** Opening RECORDS SHOWN block **
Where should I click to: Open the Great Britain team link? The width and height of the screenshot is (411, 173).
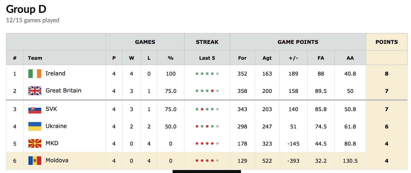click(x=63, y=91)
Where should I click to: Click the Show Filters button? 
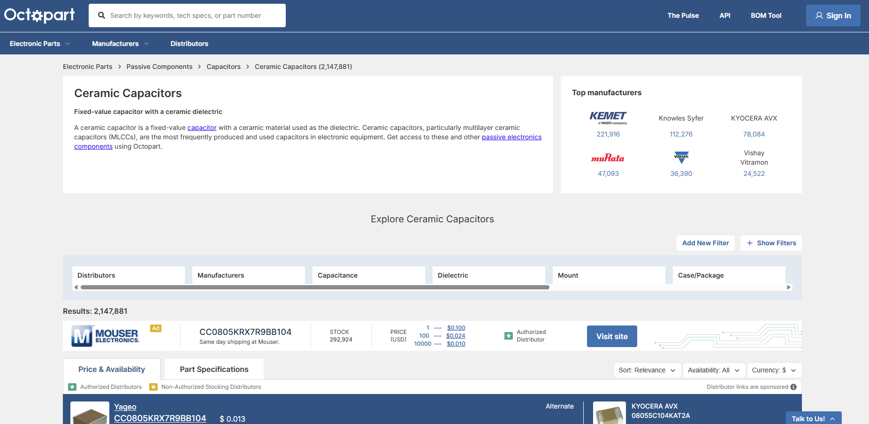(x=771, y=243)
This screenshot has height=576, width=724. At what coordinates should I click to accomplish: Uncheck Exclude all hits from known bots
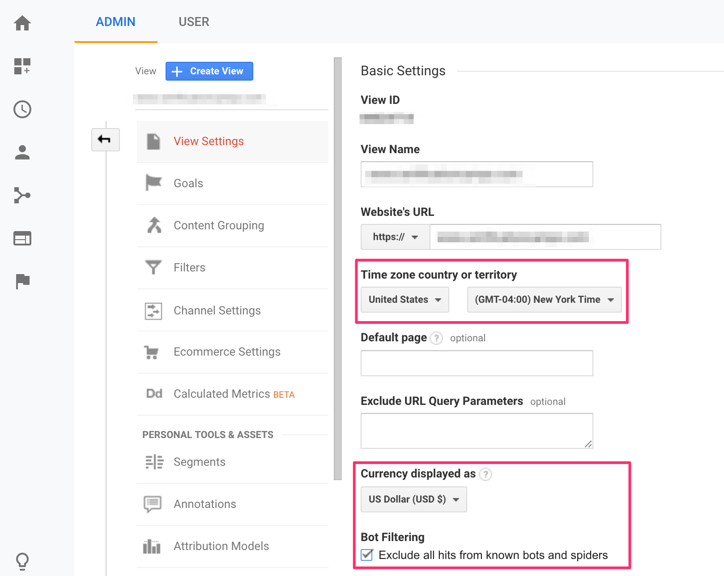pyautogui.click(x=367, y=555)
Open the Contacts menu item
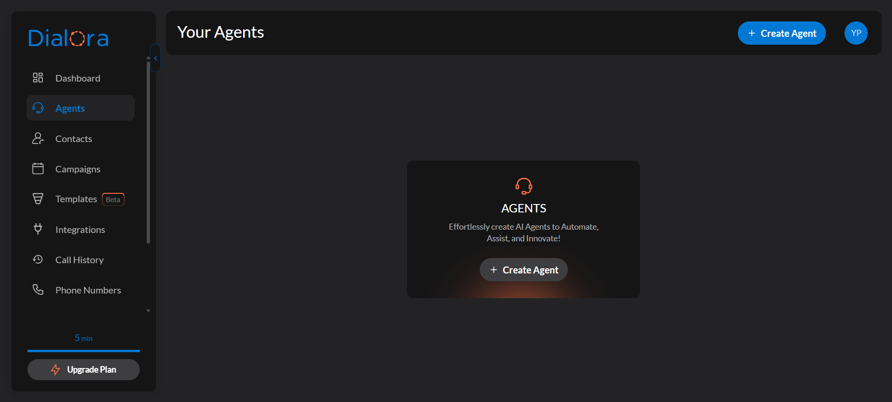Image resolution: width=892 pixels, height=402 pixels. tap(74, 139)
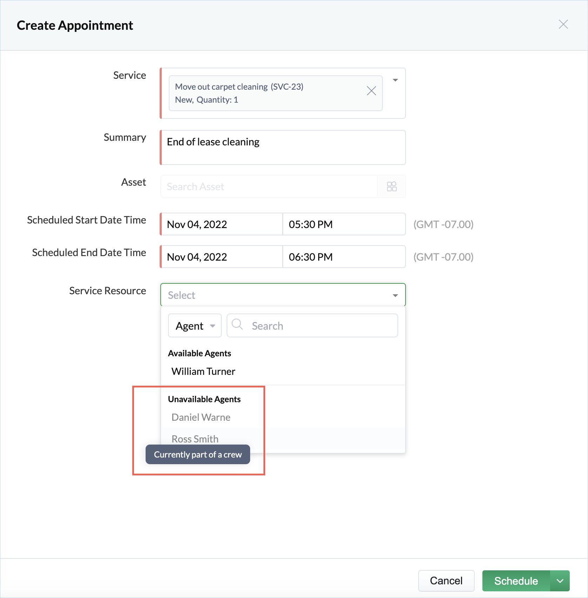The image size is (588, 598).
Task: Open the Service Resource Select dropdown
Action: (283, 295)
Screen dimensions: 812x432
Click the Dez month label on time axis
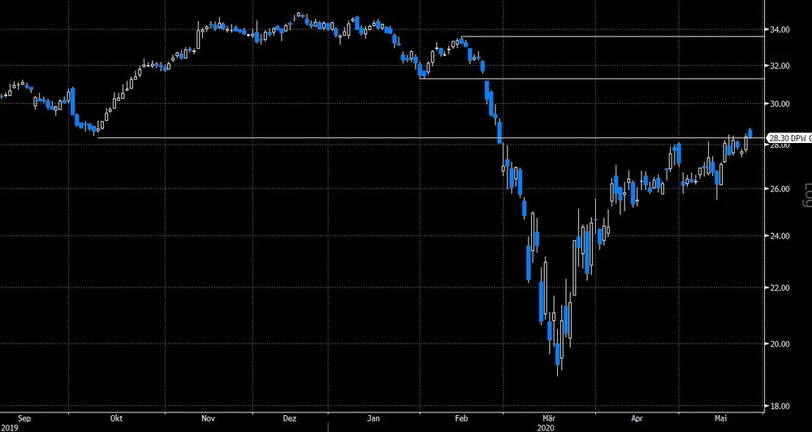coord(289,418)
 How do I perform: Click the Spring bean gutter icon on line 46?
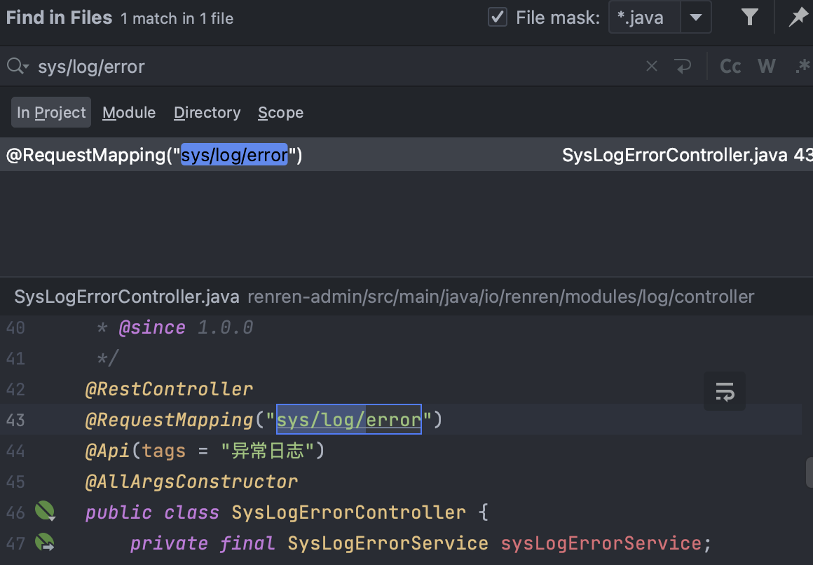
** Closing RECORDS SHOWN block **
[WHAT YOU WILL DO]: Only the pictures are to be left out; everything else in the entries above must be duplicated exactly.

[YOUR SOLUTION]:
Where should I click to: Open the Great Britain team link? The width and height of the screenshot is (411, 173).
click(x=63, y=91)
Where should I click to: Click the Show Filters button? 
(x=771, y=243)
This screenshot has height=576, width=724. At what coordinates should I click to accomplish: Uncheck Exclude all hits from known bots
pyautogui.click(x=367, y=555)
Open the Contacts menu item
Image resolution: width=892 pixels, height=402 pixels. tap(74, 139)
The image size is (588, 598).
Task: Open the Service Resource Select dropdown
Action: (283, 295)
Screen dimensions: 812x432
Click the Dez month label on time axis
coord(289,418)
 How do I perform: Click the Spring bean gutter icon on line 46?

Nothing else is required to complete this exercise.